The Effects of Metreleptin Treatment
The metabolic effects of metreleptin in GL can be observed in several weeks after the treatment. Hyperphagia improves shortly after the treatment with metreleptin [31••, 38,39,40]. Food-seeking behavior and related neural activity diminish, and satiety is restored [41,42,43]. The decrease in appetite can lead to weight loss but it usually stabilizes after several months [39]. Fasting glucose declines as result of improved peripheral glucose disposal and both hepatic glucose output and hepatic steatosis also improve [40, 44•]. Metreleptin also improves insulin secretion [45, 46]. HbA1c decreases by 2% within the first year of metreleptin treatment in GL [47•]. Within weeks after the initiation of metreleptin, triglycerides are reduced, with a near 60% reduction in triglycerides within the first year of treatment [47•]. Metreleptin causes slight decreases in total cholesterol and LDL cholesterol levels but does not alter HDL levels [48,49,50]. Metreleptin therapy resulted in less dramatic and heterogeneous improvements in patients with PL, although a subset of patients with PL may benefit from metreleptin [47•, 51,52,53].
Metreleptin improves hepatic steatosis, decreases liver volume, lowers liver enzymes, and does not cause any progression in hepatic fibrosis [40, 44•, 54, 55]. One year treatment with metreleptin resulted in an improved nonalcoholic steatohepatitis (NASH) score in adults [56•, 57], and a significant improvement in the nonalcoholic fatty liver disease (NAFLD) score in children [58]. Metreleptin was used with success in GL after liver transplantation to achieve rapid clearance of fat from the liver and normalization of histology [59].

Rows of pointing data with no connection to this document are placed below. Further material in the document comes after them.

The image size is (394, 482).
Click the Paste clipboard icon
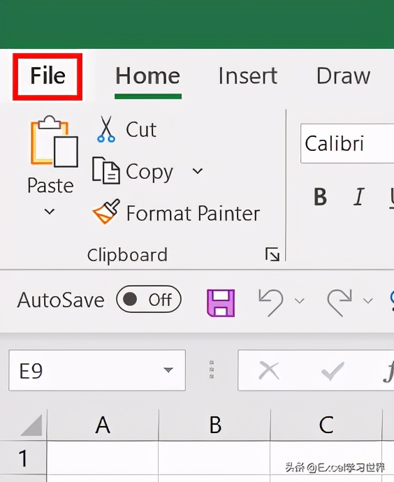[54, 141]
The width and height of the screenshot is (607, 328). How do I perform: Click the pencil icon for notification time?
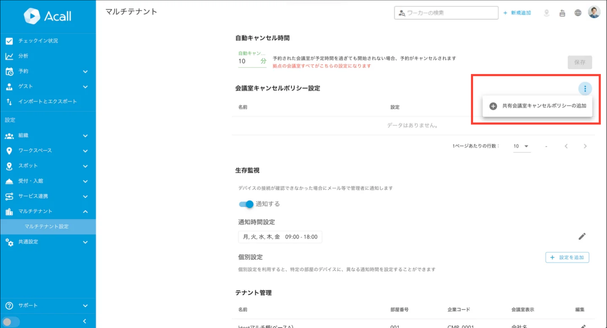coord(582,236)
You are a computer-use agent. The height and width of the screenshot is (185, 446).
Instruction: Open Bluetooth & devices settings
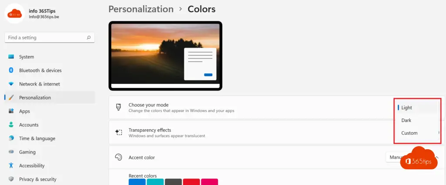[x=40, y=70]
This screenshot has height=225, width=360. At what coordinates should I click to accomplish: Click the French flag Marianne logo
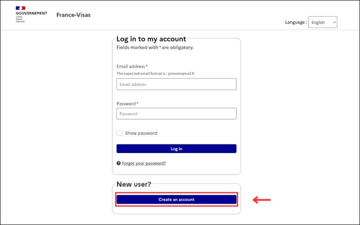(20, 8)
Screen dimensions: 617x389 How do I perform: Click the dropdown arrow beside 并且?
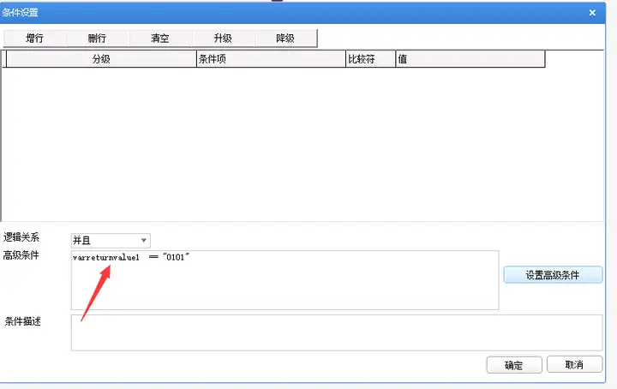(144, 240)
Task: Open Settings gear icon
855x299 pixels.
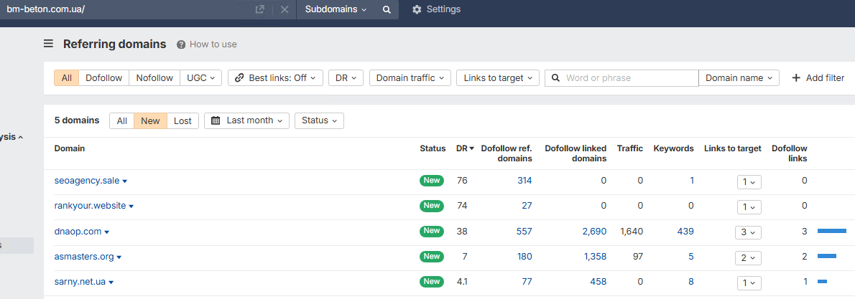Action: tap(417, 10)
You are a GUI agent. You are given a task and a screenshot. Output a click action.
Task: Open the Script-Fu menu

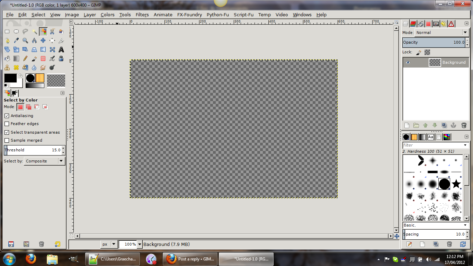coord(243,15)
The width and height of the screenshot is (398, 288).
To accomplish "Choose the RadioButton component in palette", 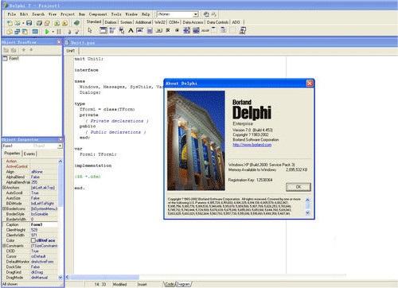I will [x=177, y=30].
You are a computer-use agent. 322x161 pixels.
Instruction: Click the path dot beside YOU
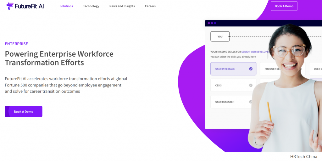[x=229, y=36]
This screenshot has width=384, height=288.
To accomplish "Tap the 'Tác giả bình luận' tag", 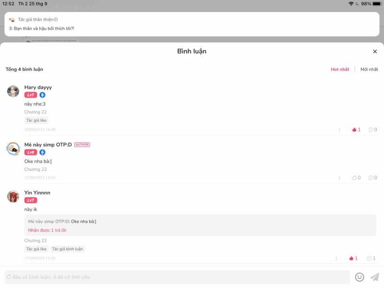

Although the primary function of leptin is the regulation of appetite through an interaction with specific leptin receptors located in the hypothalamus [60], metreleptin also improves insulin sensitivity independent of food intake [61•]. In a very recent study, Brown et al. [61•] showed that metreleptin increased peripheral and hepatic insulin sensitivity, decreased fasting glucose and triglycerides, and decreased liver fat content in patients with lipodystrophy whose food intake were held constant by controlled diet in an inpatient metabolic ward setting.
Metreleptin also improves proteinuria and hyperfiltration, both of which are commonly present in patients with lipodystrophy [40, 62]. Metreleptin normalizes gonadotropin secretion and improves fertility [40, 63•, 64, 65]. Androgen levels decrease after metreleptin in lipodystrophic women with PCOS [66]. Since leptin had important neuroendocrine and immunoregulatory functions in rodents with leptin deficiency, these aspects were studied in the earlier cohorts of patients [63•, 67], demonstrating a baseline subtle defect in T cell populations and in cytokine secretory capability, followed by recovery upon leptin replacement [67].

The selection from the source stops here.